# Text passage
....
RDO GPU texture encoders try to optimize the encoded output data so that, after the output is LZ compressed (and the output pretty much always is!), you get as much quality per compressed bit as you can. The output bit patterns matter a lot. If you can reuse a bit pattern that's occurred in a nearby block, without impacting quality too much, an LZ codec can exploit this to issue a match vs. literals (saving bits and improving quality per compressed output bit). There's more to it than that, because you also want the ability to control the output quality vs. compressed size tradeoff in an artist-friendly way.

My RDO BC1 encoder in Basis uses Lagrangian optimization, and this is simplified because in BC1 the bit patterns nicely line up to byte boundaries which modern LZ codecs like. The endpoints and selectors aren't munged together, and a large chunk of the output entropy is in the selector data.

Anyhow, here's some of the data I used to make these decisions about BC7. I have a lot more data than this which I may post later.

image corpus was kodim+7 others
For comparison ispc_basic (using 7 modes) gets 46.54 dB
Encoder was set to extremely high quality (better than ispc_slow)

Single mode:

mode enctime   dB               
1    83        45.8 
3    91.2      43.4 
6    12.1      42.9 
2    12.9      42.7 
0    19.6      42.34
4    38.56     41.48
5    14.4      38.45 

Key mode combinations:
                 
1+6  86.37     46.27
1+5  11.161    45.79
1+6  21.9      45.7 
1+4  137.6     45.38

This data definitely isn't ideal, because I used my ispc encoder which was heavily tuned for performance. So modes 1 and 3 tried all 64 partitions in this test, while modes 0 and 2 only tried the best predicted partition. But it matches up with earlier data I generated from a more brute force encoder.

Note that the mode 4 and 5 encoders used all rotation/index selector options, which skews the output a bit. I doubt I'll be supporting these mode 4/5 options. Two 1+6 entries are for the encoder set to very high vs. much lower quality levels.
....
(Collected data entries)
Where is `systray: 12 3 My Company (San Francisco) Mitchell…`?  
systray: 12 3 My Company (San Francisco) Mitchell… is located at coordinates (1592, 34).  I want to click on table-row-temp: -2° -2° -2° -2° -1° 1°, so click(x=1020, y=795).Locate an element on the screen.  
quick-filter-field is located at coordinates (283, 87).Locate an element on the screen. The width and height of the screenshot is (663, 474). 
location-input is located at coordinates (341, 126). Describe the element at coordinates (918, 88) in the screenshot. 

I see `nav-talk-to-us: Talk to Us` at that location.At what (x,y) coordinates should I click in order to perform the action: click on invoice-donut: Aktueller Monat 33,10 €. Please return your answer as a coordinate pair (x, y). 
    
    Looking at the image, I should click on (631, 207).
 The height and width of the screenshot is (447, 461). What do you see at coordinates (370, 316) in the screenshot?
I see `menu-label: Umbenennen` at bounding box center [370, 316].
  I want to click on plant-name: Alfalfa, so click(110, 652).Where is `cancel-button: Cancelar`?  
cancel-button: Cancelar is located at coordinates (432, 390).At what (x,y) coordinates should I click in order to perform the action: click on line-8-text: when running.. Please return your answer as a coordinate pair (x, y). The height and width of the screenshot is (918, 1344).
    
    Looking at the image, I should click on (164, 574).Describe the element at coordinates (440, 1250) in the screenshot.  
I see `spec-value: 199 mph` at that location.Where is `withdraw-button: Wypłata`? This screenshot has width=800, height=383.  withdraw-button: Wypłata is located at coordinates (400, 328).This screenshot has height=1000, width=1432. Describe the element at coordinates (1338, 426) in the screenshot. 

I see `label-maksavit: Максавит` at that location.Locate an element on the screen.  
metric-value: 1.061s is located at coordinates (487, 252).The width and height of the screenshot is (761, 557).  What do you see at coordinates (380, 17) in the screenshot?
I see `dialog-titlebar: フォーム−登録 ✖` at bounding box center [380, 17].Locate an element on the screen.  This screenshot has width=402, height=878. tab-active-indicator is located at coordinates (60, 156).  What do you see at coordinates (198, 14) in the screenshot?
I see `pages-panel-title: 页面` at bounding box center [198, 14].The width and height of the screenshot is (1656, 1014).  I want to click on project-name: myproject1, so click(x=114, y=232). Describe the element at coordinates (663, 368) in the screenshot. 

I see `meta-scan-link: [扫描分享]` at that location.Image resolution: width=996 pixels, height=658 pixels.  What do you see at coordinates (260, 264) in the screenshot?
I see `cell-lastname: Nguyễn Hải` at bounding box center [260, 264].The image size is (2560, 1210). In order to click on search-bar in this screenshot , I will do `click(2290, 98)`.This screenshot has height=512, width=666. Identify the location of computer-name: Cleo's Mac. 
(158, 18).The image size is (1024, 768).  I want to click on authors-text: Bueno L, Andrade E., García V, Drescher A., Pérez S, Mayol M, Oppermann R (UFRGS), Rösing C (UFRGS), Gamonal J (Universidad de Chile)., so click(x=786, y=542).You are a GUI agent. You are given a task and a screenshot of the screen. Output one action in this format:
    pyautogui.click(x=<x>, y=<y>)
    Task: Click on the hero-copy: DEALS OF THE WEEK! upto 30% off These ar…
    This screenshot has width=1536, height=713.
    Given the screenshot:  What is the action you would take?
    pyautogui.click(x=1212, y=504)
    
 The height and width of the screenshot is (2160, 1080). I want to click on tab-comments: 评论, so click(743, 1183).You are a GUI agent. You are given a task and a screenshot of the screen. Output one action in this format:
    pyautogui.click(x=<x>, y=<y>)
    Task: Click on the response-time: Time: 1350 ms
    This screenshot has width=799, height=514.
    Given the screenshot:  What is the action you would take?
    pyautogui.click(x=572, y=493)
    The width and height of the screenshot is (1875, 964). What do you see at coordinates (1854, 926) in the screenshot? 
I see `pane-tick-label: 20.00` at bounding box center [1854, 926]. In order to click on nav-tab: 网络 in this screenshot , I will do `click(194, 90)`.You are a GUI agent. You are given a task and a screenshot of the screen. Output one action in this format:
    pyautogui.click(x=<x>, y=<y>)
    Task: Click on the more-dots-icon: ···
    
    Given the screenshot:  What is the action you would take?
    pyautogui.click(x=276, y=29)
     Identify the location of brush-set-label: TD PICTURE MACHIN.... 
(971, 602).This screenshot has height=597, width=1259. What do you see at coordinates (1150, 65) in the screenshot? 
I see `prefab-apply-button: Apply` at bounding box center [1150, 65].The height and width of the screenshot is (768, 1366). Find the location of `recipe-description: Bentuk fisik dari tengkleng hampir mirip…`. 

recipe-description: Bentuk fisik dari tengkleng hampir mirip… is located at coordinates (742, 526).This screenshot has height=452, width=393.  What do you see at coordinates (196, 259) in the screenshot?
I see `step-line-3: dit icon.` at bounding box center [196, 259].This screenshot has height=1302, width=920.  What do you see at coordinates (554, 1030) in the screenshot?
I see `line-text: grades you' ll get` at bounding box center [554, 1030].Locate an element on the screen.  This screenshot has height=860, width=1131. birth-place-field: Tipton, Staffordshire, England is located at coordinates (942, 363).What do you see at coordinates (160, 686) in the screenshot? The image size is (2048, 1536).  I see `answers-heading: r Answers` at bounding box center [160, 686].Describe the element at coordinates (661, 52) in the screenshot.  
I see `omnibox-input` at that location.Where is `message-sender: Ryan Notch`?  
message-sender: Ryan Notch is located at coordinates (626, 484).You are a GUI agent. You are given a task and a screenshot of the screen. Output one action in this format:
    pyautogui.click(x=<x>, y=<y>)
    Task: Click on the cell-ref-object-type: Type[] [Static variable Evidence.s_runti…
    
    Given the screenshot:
....
# Directions
(1) How would you put the sentence "I doubt I'll be supporting these mode 4/5 options." from the notes on GPU texture encoding into Spanish?
(2) Could you carry on the notes on GPU texture encoding past their last sentence?

# Answers to this exercise
(1) Dudo que vaya a dar soporte a estas opciones de los modos 4/5.

(2)
Some earlier encoding error data for just kodim18, using an earlier C++ version of my encoder:

Best of any mode error: 12988.968550

Best of modes 0 and 1: 13186.750320
Best of modes 1 and 6: 13440.390471
Best of modes 1 and 2: 13521.855790
Best of modes 1 and 4: 13565.064541
Best of modes 1 and 3: 13589.143902
Best of modes 1 and 5: 13592.709517
Best of modes 1 and 7: 13604.182592
Best of modes 1 and 1: 13605.033774
Best of modes 0 and 6: 14099.723969
Best of modes 0 and 3: 15046.616630
Best of modes 2 and 6: 15383.155463
Best of modes 0 and 4: 15563.136445
Best of modes 0 and 5: 15665.245609
Best of modes 0 and 2: 15892.424359
Best of modes 3 and 6: 15977.876955

Best of modes 0 and 1 and 6: 13037.149688
Best of modes 0 and 1 and 4: 13160.175075
Best of modes 0 and 1 and 2: 13168.570462
Best of modes 0 and 1 and 3: 13171.807469
Best of modes 0 and 1 and 5: 13176.588633
Best of modes 0 and 1 and 7: 13186.504616
Best of modes 0 and 0 and 1: 13186.750320
Best of modes 0 and 1 and 1: 13186.750320
Best of modes 1 and 2 and 6: 13360.493404
Best of modes 1 and 4 and 6: 13400.774007
Best of modes 1 and 5 and 6: 13429.100640
Best of modes 1 and 3 and 6: 13433.822985
Best of modes 1 and 6 and 7: 13439.954762
Best of modes 1 and 1 and 6: 13440.390471
Best of modes 1 and 6 and 6: 13440.390471
Best of modes 1 and 2 and 4: 13489.904966
Best of modes 1 and 2 and 3: 13508.004738
Best of modes 1 and 2 and 5: 13511.406144
Best of modes 1 and 2 and 2: 13521.855790
Best of modes 1 and 1 and 2: 13521.855790

The 1+6 combination is pretty powerful. Only a quarter dB separates it from ispc_basic on this corpus. Also, mode 1's bit packing is nicely aligned to bytes (more or less) - perfect for RDO encoding!

byte bits
0    2 6  mode+partition
1    6 2  endpoints
2    4 4  endpoints
3    2 6  endpoints
4    6 2  endpoints
5    4 4  endpoints
6    2 6  endpoints
7    6 2  endpoints
8    4 4  endpoints
9    2 6  endpoints
10   2 6  pbits+selectors
11   8    selectors
12   8    selectors
13   8    selectors 
14   8    selectors
15   8    selectors

Note that most of mode 1's output is endpoint data, not selector data, so partition/pbit biasing, endpoint quantization and bit pattern optimization will be critical.